From this time onwards, citrus producers from all areas collaborated actively in developing markets and sharing information. There were, of course, many strains and stresses between growers competing with different cultivars and from different areas.

But compromises were thrashed out, and from 1927 until the boards were abandoned in 1998, growers stuck together, appreciating that they would survive together and fail on their own.

Crucially, deregulation has not changed this mindset. Close co-operation in all areas of common interest has continued unabated.

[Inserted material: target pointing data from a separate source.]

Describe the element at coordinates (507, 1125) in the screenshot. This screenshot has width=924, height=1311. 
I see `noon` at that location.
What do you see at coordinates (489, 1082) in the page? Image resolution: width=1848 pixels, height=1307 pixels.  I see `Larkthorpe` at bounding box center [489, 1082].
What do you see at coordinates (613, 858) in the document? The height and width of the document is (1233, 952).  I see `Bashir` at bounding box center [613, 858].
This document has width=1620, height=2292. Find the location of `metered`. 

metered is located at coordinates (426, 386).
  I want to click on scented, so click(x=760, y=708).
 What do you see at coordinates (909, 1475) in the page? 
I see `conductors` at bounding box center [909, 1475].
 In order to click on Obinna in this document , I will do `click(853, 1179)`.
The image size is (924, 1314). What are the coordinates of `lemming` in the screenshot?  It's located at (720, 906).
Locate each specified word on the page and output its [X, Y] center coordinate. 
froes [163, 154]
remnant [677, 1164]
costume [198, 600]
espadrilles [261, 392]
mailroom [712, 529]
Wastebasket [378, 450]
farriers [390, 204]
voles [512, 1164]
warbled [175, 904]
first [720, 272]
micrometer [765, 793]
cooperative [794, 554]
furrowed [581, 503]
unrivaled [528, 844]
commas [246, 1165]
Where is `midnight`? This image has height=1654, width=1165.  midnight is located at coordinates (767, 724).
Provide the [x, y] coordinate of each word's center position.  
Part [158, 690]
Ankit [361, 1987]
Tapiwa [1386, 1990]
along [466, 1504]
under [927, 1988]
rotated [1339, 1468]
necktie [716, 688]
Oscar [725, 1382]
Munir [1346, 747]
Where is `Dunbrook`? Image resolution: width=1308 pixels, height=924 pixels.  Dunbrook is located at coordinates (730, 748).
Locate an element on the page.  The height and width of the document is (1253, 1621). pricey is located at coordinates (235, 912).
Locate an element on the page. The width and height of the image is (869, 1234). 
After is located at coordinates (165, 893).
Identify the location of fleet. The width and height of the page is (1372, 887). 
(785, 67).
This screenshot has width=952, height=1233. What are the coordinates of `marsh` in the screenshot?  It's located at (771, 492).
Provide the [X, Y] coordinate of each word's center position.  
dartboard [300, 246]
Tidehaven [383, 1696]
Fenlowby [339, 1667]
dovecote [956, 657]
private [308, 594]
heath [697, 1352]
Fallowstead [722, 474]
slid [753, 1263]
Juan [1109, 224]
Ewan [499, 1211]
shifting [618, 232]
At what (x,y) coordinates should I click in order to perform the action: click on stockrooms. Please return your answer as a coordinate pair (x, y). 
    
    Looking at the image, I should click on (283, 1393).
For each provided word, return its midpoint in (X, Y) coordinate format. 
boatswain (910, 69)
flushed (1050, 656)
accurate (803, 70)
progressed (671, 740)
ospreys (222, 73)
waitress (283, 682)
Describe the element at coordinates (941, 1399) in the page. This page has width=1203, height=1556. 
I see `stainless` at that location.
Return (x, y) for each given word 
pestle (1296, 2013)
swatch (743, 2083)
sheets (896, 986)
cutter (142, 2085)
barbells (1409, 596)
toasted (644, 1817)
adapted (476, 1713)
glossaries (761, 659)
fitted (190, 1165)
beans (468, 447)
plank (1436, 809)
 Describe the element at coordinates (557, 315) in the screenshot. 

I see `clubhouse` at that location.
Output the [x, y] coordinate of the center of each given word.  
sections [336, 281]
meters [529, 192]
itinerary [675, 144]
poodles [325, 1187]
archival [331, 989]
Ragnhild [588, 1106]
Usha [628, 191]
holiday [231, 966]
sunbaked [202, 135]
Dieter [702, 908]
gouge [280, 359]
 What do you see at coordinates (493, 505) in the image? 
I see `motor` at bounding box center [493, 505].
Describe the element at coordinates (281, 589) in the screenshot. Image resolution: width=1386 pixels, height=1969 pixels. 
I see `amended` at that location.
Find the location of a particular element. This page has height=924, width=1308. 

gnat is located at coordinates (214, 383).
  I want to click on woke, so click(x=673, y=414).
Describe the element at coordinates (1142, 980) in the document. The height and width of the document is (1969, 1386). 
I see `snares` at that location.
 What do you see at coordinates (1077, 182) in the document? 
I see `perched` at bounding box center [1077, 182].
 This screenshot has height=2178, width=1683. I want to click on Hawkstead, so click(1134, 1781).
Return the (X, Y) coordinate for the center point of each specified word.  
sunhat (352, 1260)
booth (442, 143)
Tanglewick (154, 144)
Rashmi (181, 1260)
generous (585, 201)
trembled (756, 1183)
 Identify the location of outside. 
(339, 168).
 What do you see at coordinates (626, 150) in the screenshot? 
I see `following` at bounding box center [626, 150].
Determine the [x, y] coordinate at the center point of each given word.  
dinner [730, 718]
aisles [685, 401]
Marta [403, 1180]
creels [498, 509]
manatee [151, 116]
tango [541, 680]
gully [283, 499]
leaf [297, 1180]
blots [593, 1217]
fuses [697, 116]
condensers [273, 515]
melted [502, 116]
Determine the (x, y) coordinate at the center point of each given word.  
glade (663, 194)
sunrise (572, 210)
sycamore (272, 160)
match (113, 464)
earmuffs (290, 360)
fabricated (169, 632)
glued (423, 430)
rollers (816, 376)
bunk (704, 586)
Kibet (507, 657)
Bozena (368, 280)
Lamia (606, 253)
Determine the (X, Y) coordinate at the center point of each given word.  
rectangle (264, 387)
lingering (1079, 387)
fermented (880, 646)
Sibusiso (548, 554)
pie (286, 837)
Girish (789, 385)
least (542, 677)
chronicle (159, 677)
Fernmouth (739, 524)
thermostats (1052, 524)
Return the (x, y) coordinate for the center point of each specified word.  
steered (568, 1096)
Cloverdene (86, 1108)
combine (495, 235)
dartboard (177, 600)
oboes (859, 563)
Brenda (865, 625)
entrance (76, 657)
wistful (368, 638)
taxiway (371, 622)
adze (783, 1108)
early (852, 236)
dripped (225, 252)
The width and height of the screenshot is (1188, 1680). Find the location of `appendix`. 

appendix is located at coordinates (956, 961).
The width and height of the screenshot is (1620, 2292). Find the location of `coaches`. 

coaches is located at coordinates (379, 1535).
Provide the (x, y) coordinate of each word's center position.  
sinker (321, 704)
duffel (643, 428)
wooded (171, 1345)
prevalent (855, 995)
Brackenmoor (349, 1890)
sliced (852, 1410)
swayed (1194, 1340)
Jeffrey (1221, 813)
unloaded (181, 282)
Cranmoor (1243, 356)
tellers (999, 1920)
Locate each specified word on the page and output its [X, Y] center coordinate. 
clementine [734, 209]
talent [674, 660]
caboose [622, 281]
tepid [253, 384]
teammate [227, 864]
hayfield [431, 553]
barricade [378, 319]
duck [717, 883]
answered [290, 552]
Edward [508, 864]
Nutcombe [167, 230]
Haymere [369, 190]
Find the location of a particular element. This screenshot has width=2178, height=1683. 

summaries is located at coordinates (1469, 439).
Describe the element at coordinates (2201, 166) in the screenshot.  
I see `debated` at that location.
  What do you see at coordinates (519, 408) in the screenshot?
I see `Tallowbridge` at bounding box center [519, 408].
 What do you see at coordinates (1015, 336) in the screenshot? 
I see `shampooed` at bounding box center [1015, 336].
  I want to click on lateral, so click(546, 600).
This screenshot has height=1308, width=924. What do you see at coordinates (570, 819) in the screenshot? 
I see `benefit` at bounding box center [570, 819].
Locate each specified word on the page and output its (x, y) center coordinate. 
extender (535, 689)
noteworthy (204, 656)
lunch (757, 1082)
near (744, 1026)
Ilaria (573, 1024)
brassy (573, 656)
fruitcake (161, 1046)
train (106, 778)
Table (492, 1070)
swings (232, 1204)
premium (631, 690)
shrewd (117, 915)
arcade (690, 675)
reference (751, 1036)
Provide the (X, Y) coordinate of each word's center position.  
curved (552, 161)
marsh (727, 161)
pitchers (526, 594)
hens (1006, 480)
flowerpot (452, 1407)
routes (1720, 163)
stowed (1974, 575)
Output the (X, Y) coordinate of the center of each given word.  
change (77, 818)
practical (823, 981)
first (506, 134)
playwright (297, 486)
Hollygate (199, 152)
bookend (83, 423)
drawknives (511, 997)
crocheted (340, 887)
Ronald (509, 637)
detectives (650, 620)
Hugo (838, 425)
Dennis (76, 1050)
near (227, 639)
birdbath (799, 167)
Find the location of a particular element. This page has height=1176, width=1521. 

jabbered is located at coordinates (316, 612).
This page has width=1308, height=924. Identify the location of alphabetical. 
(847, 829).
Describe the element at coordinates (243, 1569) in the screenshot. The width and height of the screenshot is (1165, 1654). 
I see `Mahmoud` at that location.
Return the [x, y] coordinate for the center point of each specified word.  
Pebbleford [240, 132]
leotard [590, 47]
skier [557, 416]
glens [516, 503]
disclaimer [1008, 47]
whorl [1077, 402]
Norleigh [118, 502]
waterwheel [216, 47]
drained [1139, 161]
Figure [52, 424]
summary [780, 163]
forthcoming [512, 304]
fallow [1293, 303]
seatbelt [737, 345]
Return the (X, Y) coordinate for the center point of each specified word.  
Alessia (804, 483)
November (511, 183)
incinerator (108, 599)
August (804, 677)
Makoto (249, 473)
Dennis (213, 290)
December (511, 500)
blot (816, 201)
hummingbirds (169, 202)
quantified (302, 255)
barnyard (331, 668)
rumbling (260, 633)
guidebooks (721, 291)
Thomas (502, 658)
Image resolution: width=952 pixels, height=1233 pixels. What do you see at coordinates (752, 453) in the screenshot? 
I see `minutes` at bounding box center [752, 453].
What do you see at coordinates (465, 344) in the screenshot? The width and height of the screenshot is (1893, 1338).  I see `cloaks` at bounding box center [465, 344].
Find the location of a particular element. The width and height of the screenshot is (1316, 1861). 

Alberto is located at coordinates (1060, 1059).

Indeed, each fruit industry and every other major South African agricultural industry has established its own industry-funded organisation.

In the case of citrus, the South African Citrus Growers’ Association of Southern Africa (CGA) sets standards of service to the industry that most citrus-producing countries can only dream of.

Why small-scale farmers need to get involved
Now for the main point of my article: if the largest commercial producers such as those involved in the CGA find it necessary to work in close co-operation with each other to succeed, what possible chance do small-scale farmers have of surviving unless they are also involved with these organisations?

The transfer of technical, management and business skills to aspirant farmers is essential. Without a co-operative culture, which has been the basis of present-day large commercial farms in South Africa, small-scale farmers will continue to fail in their quest to establish viable farming operations.

The success of the country’s small-scale farmers depends on a co-operative environment.